(Stored data)
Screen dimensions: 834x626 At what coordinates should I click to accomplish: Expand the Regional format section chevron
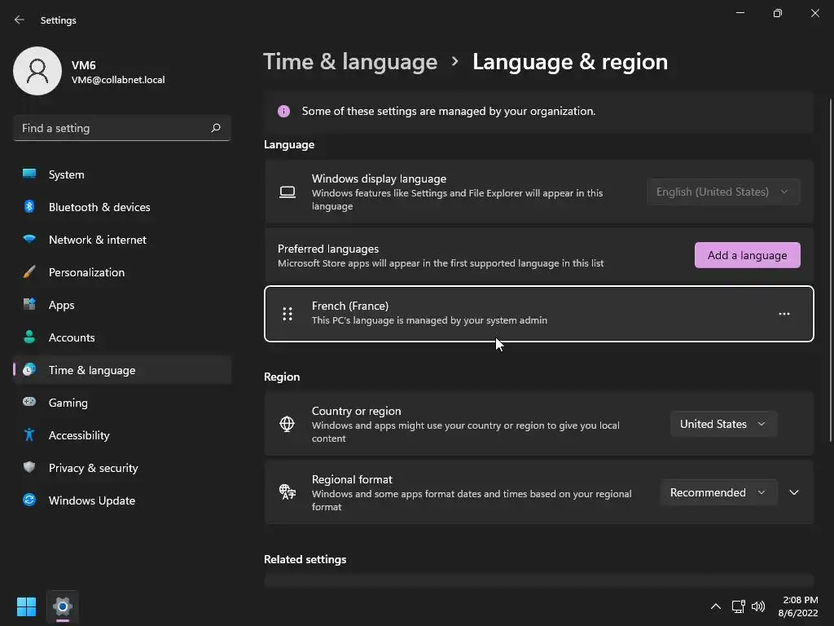[794, 492]
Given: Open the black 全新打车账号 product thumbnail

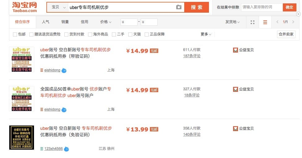Looking at the screenshot, I should coord(22,138).
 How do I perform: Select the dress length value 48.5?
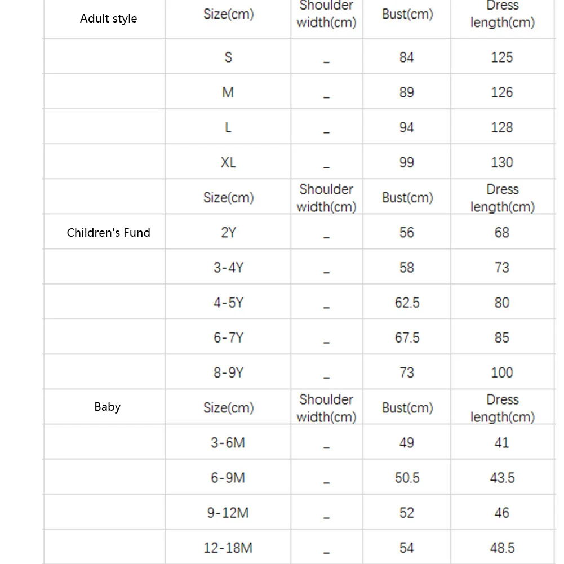pos(501,548)
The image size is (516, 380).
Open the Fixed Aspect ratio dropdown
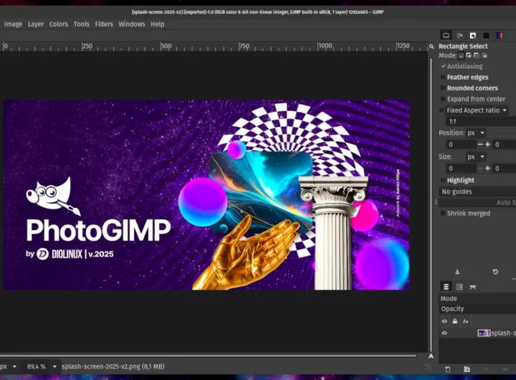tap(505, 110)
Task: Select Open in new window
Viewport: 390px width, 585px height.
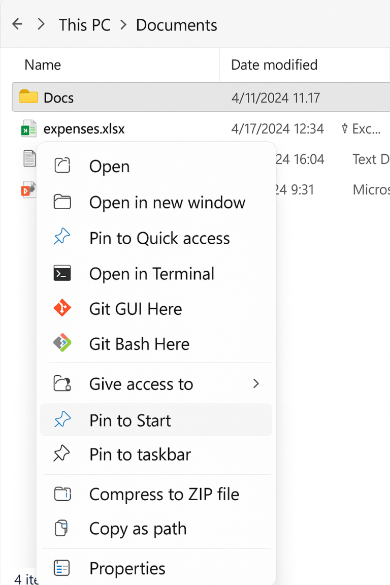Action: pyautogui.click(x=167, y=202)
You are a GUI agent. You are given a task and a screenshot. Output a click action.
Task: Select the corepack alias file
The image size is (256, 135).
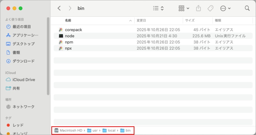pyautogui.click(x=73, y=30)
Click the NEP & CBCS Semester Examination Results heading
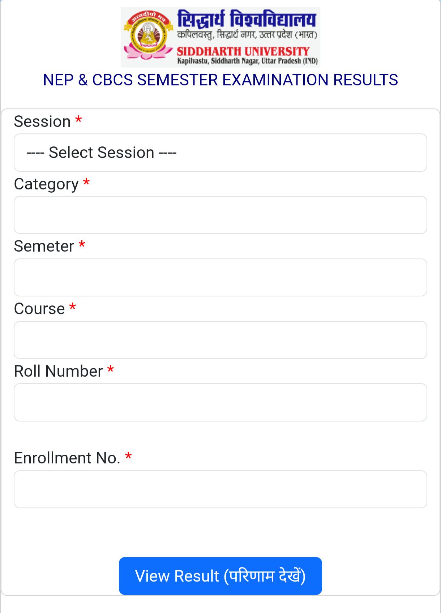The width and height of the screenshot is (441, 613). tap(220, 80)

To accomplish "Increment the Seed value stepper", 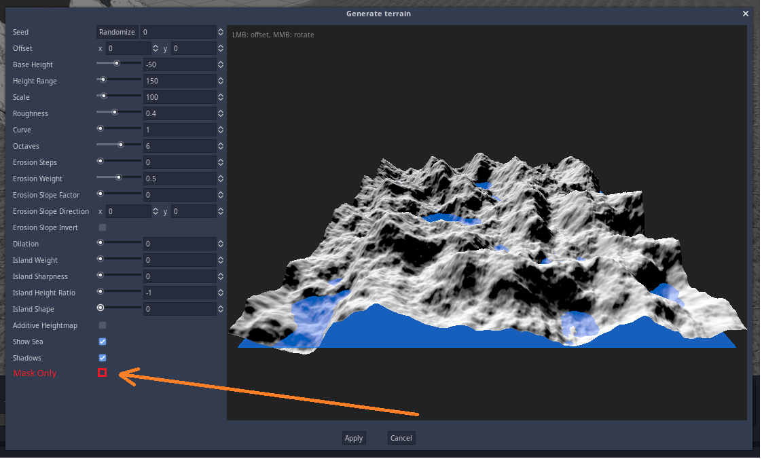I will click(x=220, y=29).
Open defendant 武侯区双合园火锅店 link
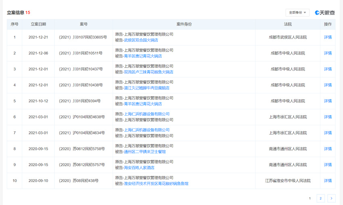 [x=141, y=40]
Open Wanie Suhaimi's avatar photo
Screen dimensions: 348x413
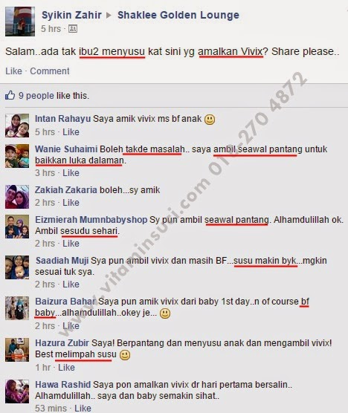(17, 156)
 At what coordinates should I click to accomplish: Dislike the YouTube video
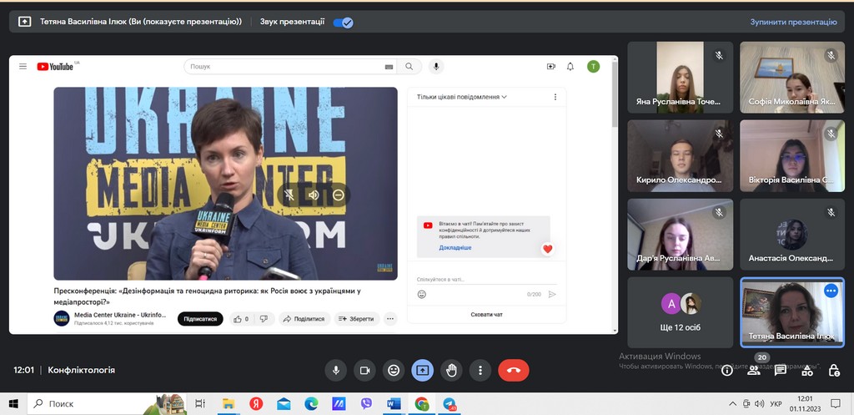click(264, 319)
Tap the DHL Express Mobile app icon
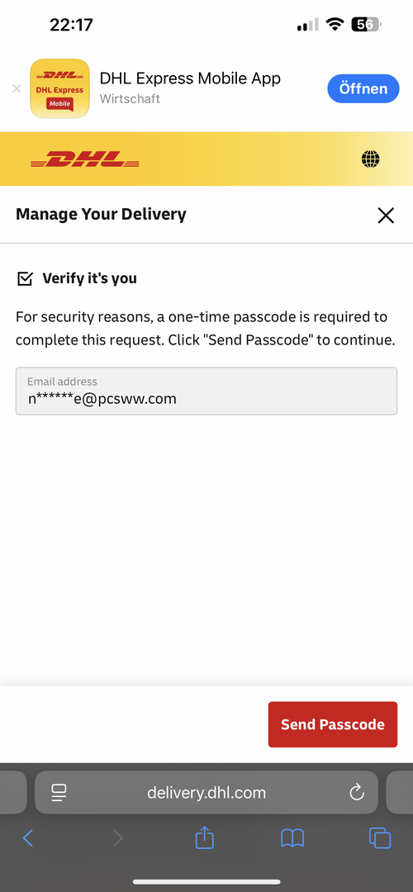This screenshot has width=413, height=892. tap(59, 88)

→ Problem description: The expected output is an exact copy of the lines from the one with "Screen dimensions: 348x413" to the final line of the entries above, pictures excepted; please include both ends.

→ Reply:
Screen dimensions: 348x413
(17, 156)
 At what coordinates should I click to accomplish: Dislike the YouTube video
click(264, 319)
Tap the DHL Express Mobile app icon
This screenshot has width=413, height=892. tap(59, 88)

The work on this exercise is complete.